Piña tuvo “una familia muy cariñosa, muy familia”, donde ella y su hermana eran “unas reinas”, malcriadas por una cantidad de parientas solteras que adoraban a los niños y que, además, vivían sin seguir los mandatos sociales para las mujeres de la época. Su padre le regalaba un libro todas las semanas, “porque yo era un monstruo de tragar libros”.

Para Piña, la rama uruguaya de la familia es sinónimo de extravagancia, “un mundo de mujeres maravillosas”. Su bisabuela, que venía “de una familia muy bien, pero sin un mango, como siempre pasa”, estaba destinada por su padre a casarse con un boticario. Ella, sin embargo, osó elegir a otro muchacho, lo que motivó que el padre la alejara para siempre de su vida. “Le dijo: Te has acabado para mí, quiero que lo sepas. Y lo cumplió”. Años después, su marido, que había peleado “en todas las revoluciones del Uruguay”, murió de cáncer, dejándola “en Pampa y la vía” con ocho hijos. Y ni aun así el padre cambió su decisión ni quiso conocer a sus nietos. La bisabuela, entonces, llevó a su propio padre a juicio para obtener auxilio económico: fue la primera mujer en Uruguay, según Cristina, en ganarle un juicio a su propio padre. Se llamaba María Angélica Pérez Gabito.

 

Mujeres de carácter. La madre de Cristina Piña, por su parte, también tuvo oportunidad de demostrar sus agallas frente a las expectativas sociales. Se había ennoviado con un joven cuyo padre fue designado embajador de Uruguay en los Estados Unidos. El novio se marchó y la relación continuó a la distancia, hasta que decidieron casarse se celebró en Uruguay una elegante fiesta de compromiso de la cual el muchacho estuvo, obviamente, ausente y la novia viajó al país del Norte junto a sus padres.

**Consigna**.
Responda a partir del texto sobre la familia de Cristina Piña:
(a) ¿Cada cuánto le regalaba un libro su padre a Piña?
(b) ¿Con quién había decidido el padre de la bisabuela que ella se casara?
(c) ¿En qué país fue designado embajador de Uruguay el padre del novio de la madre de Piña?

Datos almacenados

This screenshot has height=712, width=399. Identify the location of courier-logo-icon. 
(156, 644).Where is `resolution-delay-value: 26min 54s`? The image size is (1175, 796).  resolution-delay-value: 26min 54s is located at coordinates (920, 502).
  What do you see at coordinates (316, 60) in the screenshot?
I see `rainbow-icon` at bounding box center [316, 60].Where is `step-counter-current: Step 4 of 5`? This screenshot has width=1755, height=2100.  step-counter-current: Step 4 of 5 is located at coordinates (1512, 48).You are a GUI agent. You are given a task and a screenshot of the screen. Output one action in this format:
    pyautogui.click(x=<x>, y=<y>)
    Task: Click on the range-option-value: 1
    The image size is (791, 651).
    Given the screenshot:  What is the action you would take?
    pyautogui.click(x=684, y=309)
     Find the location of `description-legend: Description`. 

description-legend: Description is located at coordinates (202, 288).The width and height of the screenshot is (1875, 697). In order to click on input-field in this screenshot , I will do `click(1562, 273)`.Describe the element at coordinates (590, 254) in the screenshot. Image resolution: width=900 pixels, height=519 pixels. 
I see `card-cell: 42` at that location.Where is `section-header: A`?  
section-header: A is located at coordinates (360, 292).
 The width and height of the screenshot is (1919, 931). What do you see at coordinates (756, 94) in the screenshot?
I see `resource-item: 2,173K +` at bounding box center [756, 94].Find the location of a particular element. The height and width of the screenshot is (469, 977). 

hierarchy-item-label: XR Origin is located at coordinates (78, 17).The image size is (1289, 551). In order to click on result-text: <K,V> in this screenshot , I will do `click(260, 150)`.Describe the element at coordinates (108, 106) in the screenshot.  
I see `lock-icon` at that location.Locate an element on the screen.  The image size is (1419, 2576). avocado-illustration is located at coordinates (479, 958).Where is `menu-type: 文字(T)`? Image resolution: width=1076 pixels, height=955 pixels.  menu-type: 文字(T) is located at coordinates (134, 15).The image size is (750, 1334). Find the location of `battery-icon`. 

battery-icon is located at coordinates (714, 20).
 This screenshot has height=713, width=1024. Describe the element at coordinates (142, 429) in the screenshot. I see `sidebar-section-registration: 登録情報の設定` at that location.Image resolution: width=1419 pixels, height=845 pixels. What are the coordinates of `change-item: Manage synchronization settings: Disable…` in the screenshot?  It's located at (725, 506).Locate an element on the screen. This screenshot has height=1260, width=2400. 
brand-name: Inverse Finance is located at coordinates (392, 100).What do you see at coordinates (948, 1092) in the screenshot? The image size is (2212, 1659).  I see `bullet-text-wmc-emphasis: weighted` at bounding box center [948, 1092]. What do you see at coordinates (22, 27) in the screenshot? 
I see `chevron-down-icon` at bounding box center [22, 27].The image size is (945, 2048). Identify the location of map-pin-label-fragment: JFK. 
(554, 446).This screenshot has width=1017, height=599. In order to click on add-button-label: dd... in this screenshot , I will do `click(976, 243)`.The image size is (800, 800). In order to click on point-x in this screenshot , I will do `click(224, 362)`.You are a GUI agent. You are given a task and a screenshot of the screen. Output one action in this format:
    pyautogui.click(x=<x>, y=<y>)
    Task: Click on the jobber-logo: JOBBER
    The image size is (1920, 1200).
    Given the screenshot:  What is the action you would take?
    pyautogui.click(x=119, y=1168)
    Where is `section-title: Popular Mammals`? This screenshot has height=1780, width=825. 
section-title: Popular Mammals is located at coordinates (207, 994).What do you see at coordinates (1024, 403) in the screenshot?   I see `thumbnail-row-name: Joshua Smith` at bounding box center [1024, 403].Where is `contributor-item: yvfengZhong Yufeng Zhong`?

**Respuesta final**.
(a) Su padre le regalaba un libro todas las semanas.
(b) El padre de la bisabuela la había destinado a casarse con un boticario.
(c) Fue designado embajador de Uruguay en los Estados Unidos.